### Problem
Retype, without changes, every line from the line that contains "The height and" through the final line of the records. Exclude pictures.

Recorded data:
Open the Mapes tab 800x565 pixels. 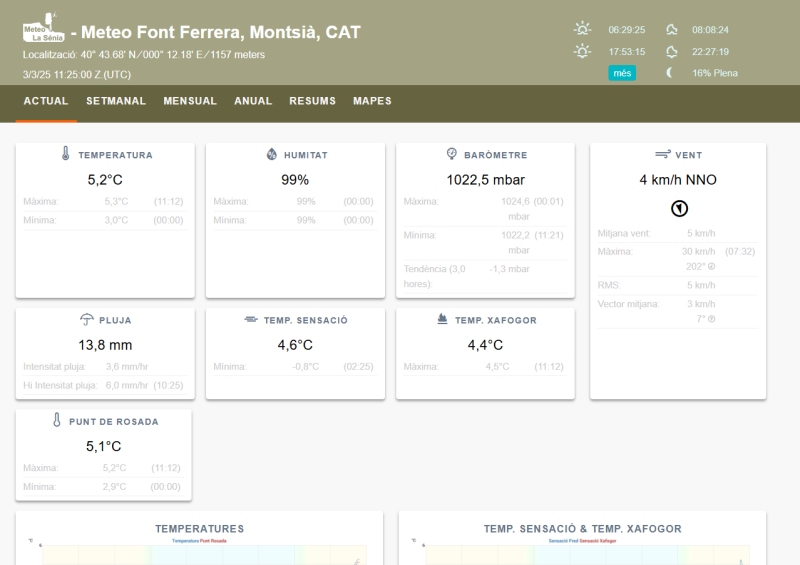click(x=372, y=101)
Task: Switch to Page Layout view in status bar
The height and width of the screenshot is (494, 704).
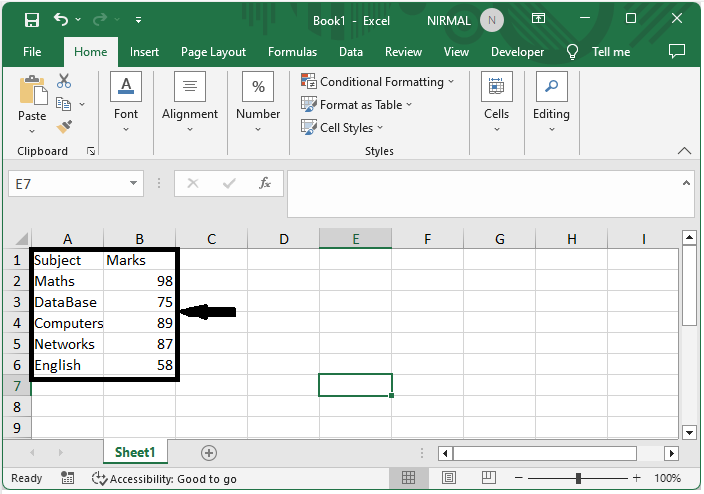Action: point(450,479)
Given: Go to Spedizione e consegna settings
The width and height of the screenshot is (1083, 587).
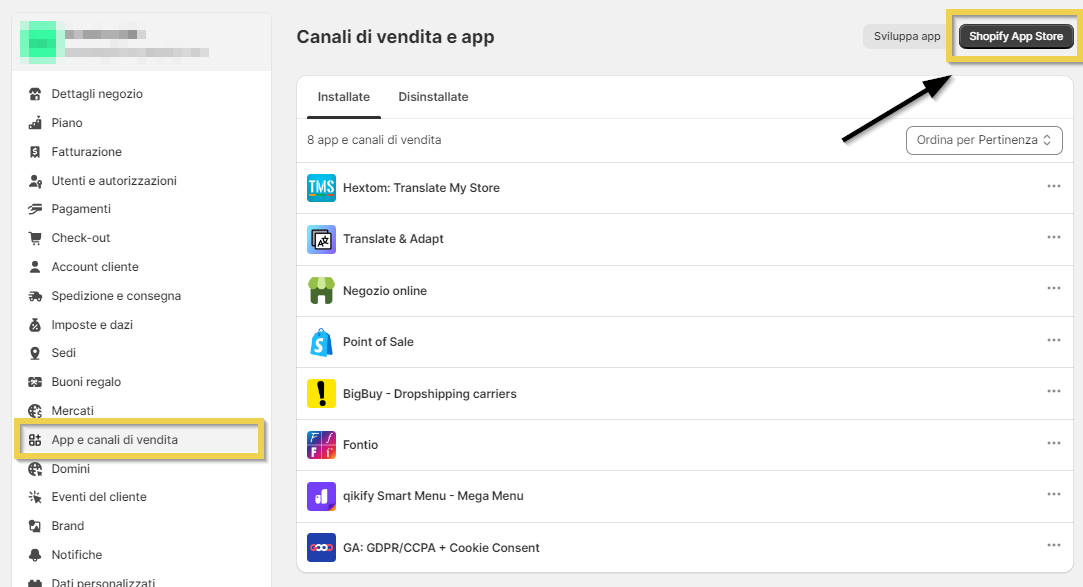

### Completed exercise
The height and width of the screenshot is (494, 704).
Action: point(450,479)
Given: Go to Spedizione e consegna settings
The width and height of the screenshot is (1083, 587).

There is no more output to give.